La précarité constitue-t-elle, à vos yeux, un sujet préoccupant dans l’Éducation nationale ?

C’est bien sûr un thème qui nous préoccupe et qui fait l’objet d’un travail de notre part. En même temps, la précarité demeure relativement marginale, de manière quantitative. Nous avons, en effet, besoin de recourir à des personnels non titulaires, en particulier pour occuper un certain nombre de postes qui peuvent devenir vacants en cours d’année. Certaines disciplines, notamment dans l’enseignement professionnel, nous imposent également de faire appel à l’expérience de spécialistes qui ne sont pas susceptibles d’intégrer l’Éducation nationale. Mais leur volume reste, en proportion, très faible par rapport au nombre d’enseignants : nous comptons au total 20.000(1) contractuels, dont 15.000 en CDD, rapportés à 850.000 enseignants. Il y a, par ailleurs, une notion assez relative de la précarité : peut-on vraiment considérer qu’elle commence quand on n’est pas fonctionnaire ? Si tel est le cas, il y a beaucoup de précaires en France…

Des enseignants doivent tout de même se déplacer parfois loin de chez eux, sur plusieurs établissements… Vous les considérez donc comme des cas marginaux ?

Non. Ce que je vous dis, c’est que leur volume est marginal. Je n’ignore évidemment pas les situations individuelles. Quand il faut faire face à une absence dans un établissement éloigné, les gens doivent parfois accepter de se déplacer et de répartir leur service sur plusieurs établissements. Je n’élude pas la question pour les personnes concernées.

Les syndicats réclament des épreuves allégées dans les concours internes, afin que les enseignants qui ont déjà prouvé leur compétence dans des classes bénéficient d’une forme de validation des acquis. Cela vous semble-t-il envisageable ?

Ce qui peut l’être, c’est effectivement de travailler à une formule comme celle de la Reconnaissance de l’expérience professionnelle (Rep). Ce dispositif est trop récent dans la Fonction publique pour qu’il y ait une possibilité de mise en œuvre immédiate. Mais nous allons certainement proposer aux organisations syndicales d’engager une réflexion à ce sujet, avec pour horizon la rentrée 2011. Par ailleurs, la notion « d’allégée » ne pourrait s’appliquer qu’à la charge de travail, pas aux épreuves elles-mêmes. L’accès au concours, par une voie ou par une autre, doit en effet conserver la même valeur.

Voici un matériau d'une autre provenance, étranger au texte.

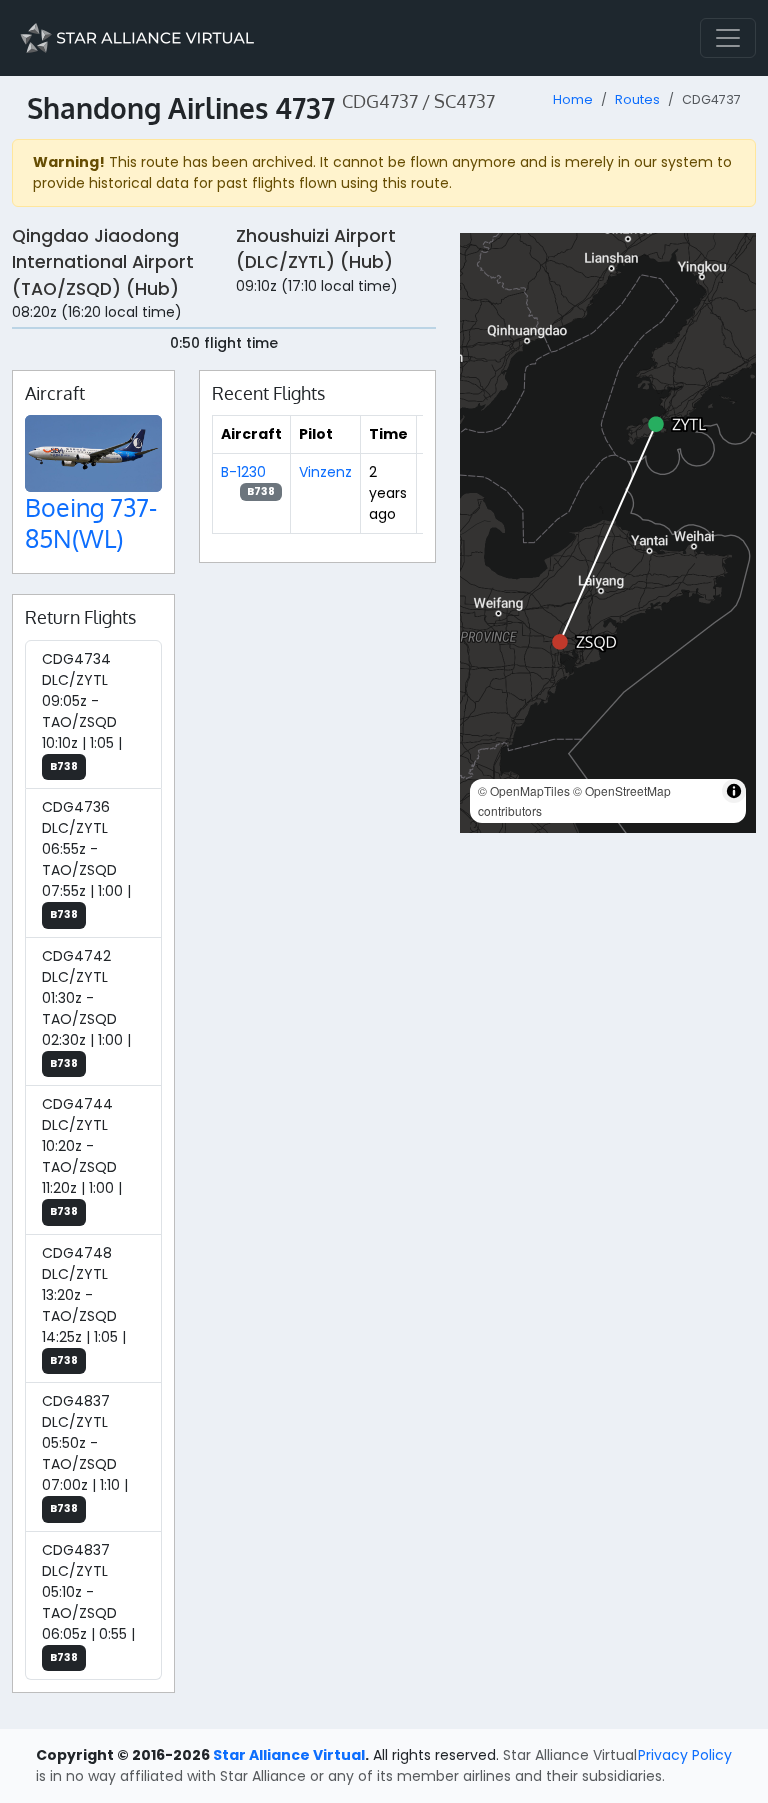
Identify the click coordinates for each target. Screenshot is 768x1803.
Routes (637, 99)
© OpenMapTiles (524, 790)
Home (573, 99)
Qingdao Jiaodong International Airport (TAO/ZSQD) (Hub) (103, 262)
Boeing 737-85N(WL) (91, 522)
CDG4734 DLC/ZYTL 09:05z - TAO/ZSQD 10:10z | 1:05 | (82, 711)
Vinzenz (325, 472)
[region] (608, 533)
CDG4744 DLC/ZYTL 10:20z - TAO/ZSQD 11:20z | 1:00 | (82, 1156)
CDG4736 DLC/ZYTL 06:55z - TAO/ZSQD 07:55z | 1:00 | (86, 859)
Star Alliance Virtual (289, 1755)
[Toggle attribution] (734, 791)
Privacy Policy (685, 1755)
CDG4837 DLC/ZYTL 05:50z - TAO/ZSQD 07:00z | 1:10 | (85, 1453)
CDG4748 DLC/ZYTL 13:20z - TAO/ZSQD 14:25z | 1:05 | (84, 1305)
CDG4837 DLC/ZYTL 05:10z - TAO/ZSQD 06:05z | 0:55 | (88, 1602)
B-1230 (243, 472)
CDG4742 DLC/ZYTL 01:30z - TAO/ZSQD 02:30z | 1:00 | (86, 1008)
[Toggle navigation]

Les opposants à la réforme de la formation craignent qu’elle n’entraîne une augmentation de la précarité. SLU explique même que des personnes qui auront réussi le concours et fait l’année de stage pourront en perdre le bénéfice, parce qu’elles n’auront pas validé le M2 à la session de juin et que celle de septembre n’aura pas été organisée au moment de la rentrée scolaire. Qu’en est-il ?

Ce dernier point a déjà été réglé. Les étudiants qui échoueront aux examens du Master l’année où ils réussissent le concours en garderont le bénéfice et disposeront d’une année supplémentaire pour obtenir leur diplôme. Quant à ceux à qui il resterait des épreuves à passer en septembre, ils prendront leur poste et bénéficieront d’une validation au moment de la titularisation. Pour le reste, la réforme va effectivement augmenter la durée de la formation, mais, à supposer que l’on considère la situation d’étudiant comme précaire, je ne vois pas en quoi la masterisation augmenterait la précarité. Nombre des étudiants qui passaient les concours étaient en effet déjà titulaires d’un Master. Je pense, d’autre part, qu’il faut avoir une vision à un peu plus long terme. Car le fait de miser sur un haut niveau d’éducation et de formation est le propre de tous les pays développés.